*Records from a data collection*:
"""

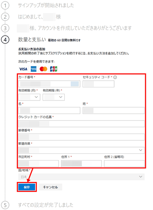This screenshot has width=153, height=210.
Task: Click the 姓 last name field
Action: click(x=114, y=111)
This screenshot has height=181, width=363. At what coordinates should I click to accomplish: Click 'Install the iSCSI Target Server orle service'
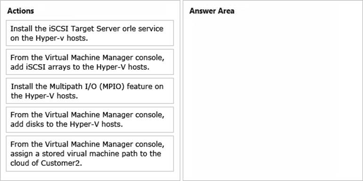(x=87, y=28)
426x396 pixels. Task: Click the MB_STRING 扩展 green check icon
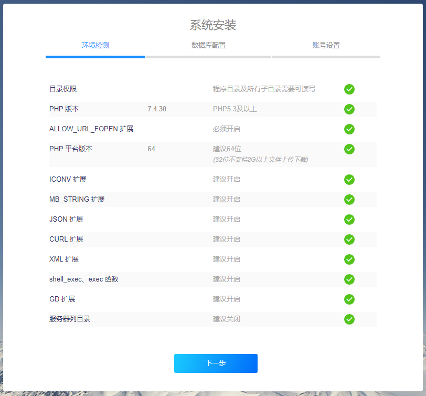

"""

*WHAT YOU HAVE TO DO*:
Output the line that contains "This screenshot has height=181, width=363." and every line after it to the end of the records, word for word, leaving out the pictures.

*SOLUTION TO THIS EXERCISE*:
This screenshot has height=181, width=363. At what coordinates should I click to accomplish: Click 'Install the iSCSI Target Server orle service'
(x=87, y=28)
426x396 pixels. Task: Click the MB_STRING 扩展 green check icon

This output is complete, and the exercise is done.